The interim results also showed that due to continuous improvement in operational efficiency, the company's proportion of selling and distribution expenses to sales decreased from 46.2% to 41.4%, and the proportion of administrative expenses recorded a sharp fall from 38.3% to 18.7%. R&D costs maintained a steady upward trend and reached RMB104 million with a year-on-year increase of 54.3%. Venus Medtech’s profit from commercial activities in China turned positive for the first time after deducting investment in overseas subsidiaries and R&D, amounting to about RMB25 million.

As of the end of June 2011, Venus Medtech has formed a professional academic promotion team comprising over 180 employees, which covered more than 300 hospitals. Systematic marketing training enabled the team to better inform and assist doctors and patients on the clinical use of the products, ensuring strong support and considerate services. In addition, Venus Medtech established exclusive strategic cooperation with FEops, and introduced FEops HEARTguide, its cloud-based platform that combines the advantages of digital twins with cutting-edge AI technology for planning structural heart interventions. The platform was used in more than 1,500 cases in the past 12 months, enjoying wide popularity among doctors by effectively reducing the difficulty of operation.

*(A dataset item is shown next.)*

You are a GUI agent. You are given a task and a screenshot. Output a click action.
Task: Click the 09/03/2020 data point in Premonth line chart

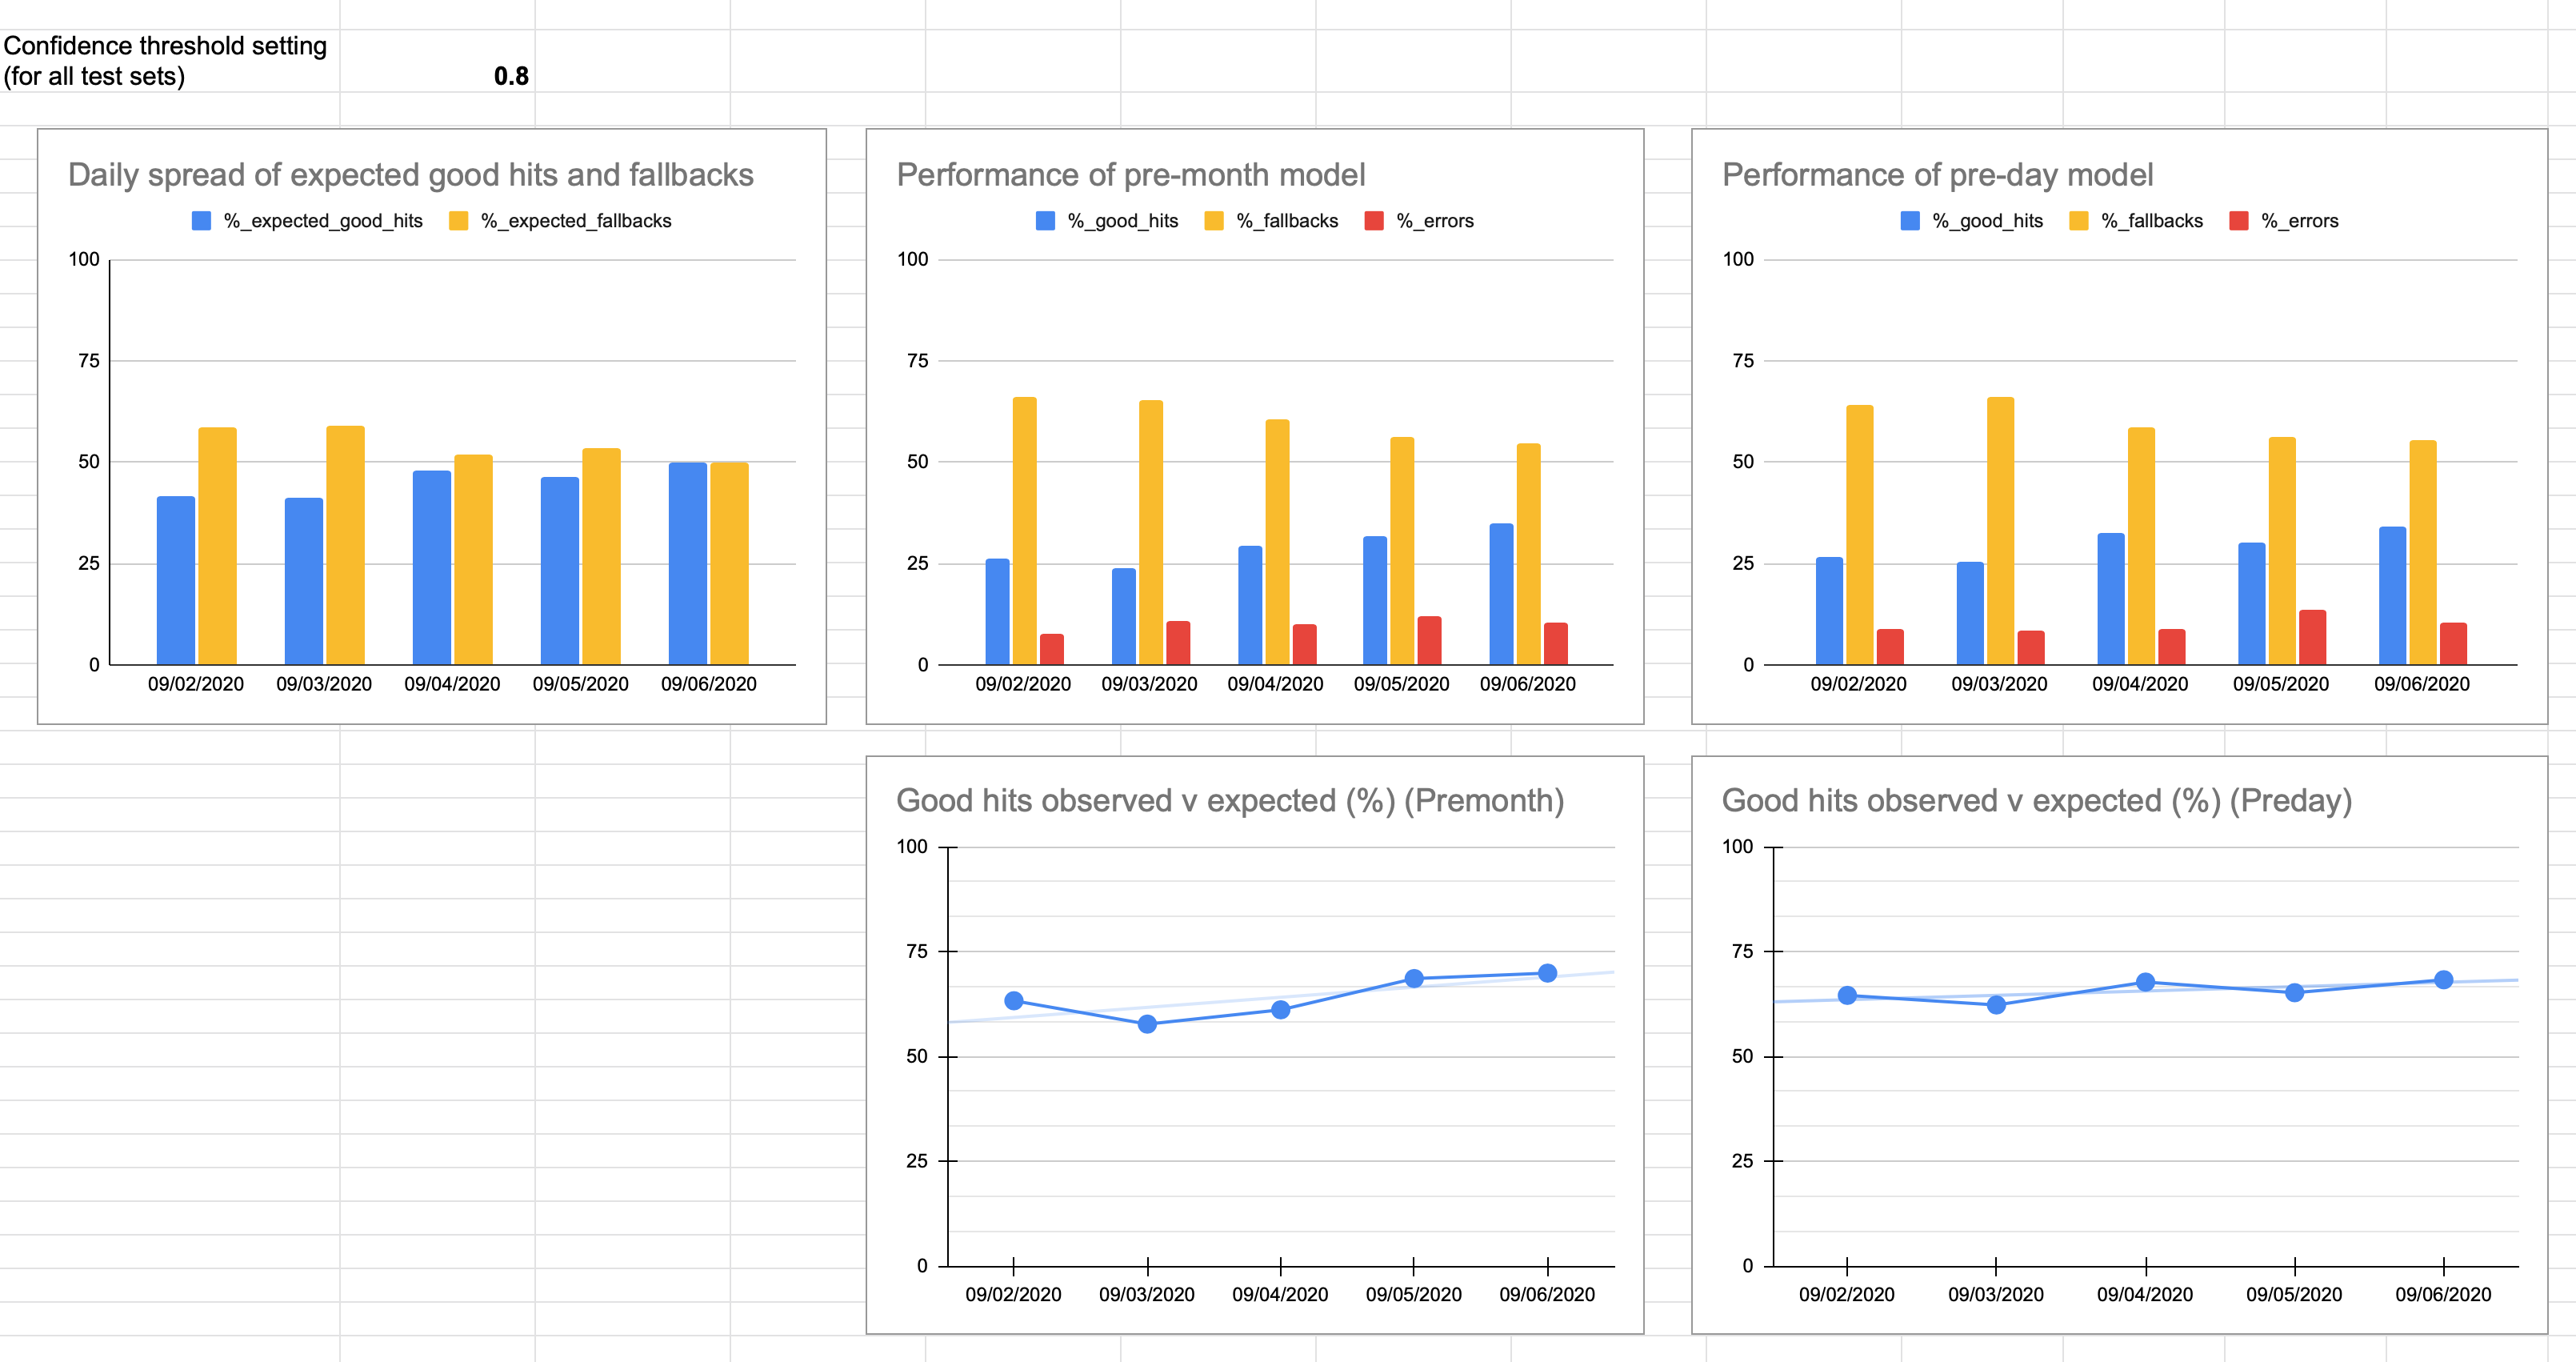(x=1147, y=1024)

In terms of R&D layout, in addition to deepening its valve product pipelines, Venus Medtech built four technology platforms to expand its therapeutic portfolio to hypertrophic cardiomyopathy, interventional treatment of hypertension, and even heart failure. The company is committed to building an integrated solution for structural heart disease.

Dry-tissue aortic valve products based on novel biomaterials will soon be applied in clinical practice, including Venus Vitae, an internationally patented wire-controlled balloon-expandable dry-tissue valve product, Venus PowerX, the world's first 100% retrievable self-expanding product, and surgical dry-tissue valve products. In terms of pulmonic valve, VenusP-Valve, the first self-expanding valve expected to be approved for marketing in China and Europe, passed on-site EU inspection after obtaining special use authorization in the UK in March. R&D breakthroughs on a global scale are gaining steam.

In addition to harnessing independent R&D, the company is making a rapid transition to a comprehensive platform for innovative structural heart devices. In May, Venus Medtech invested in Valgen Holding Corporation to introduce the mitral valve and tricuspid valve repair systems with the most advanced clinical progress to China. In June, the company established a joint venture, Renaly Ltd., with Israeli high-tech company Healium Medical Ltd. to introduce its next-generation innovative renal denervation (RDN) device to treat resistant hypertension from the etiology of heart valve disease. In August, the company announced its intention to acquire Nuocheng Medical, an innovative device company incubated by Dinova Medical, to enter the vast blue ocean market of hypertrophic cardiomyopathy and start asset integration with Dinova Medical.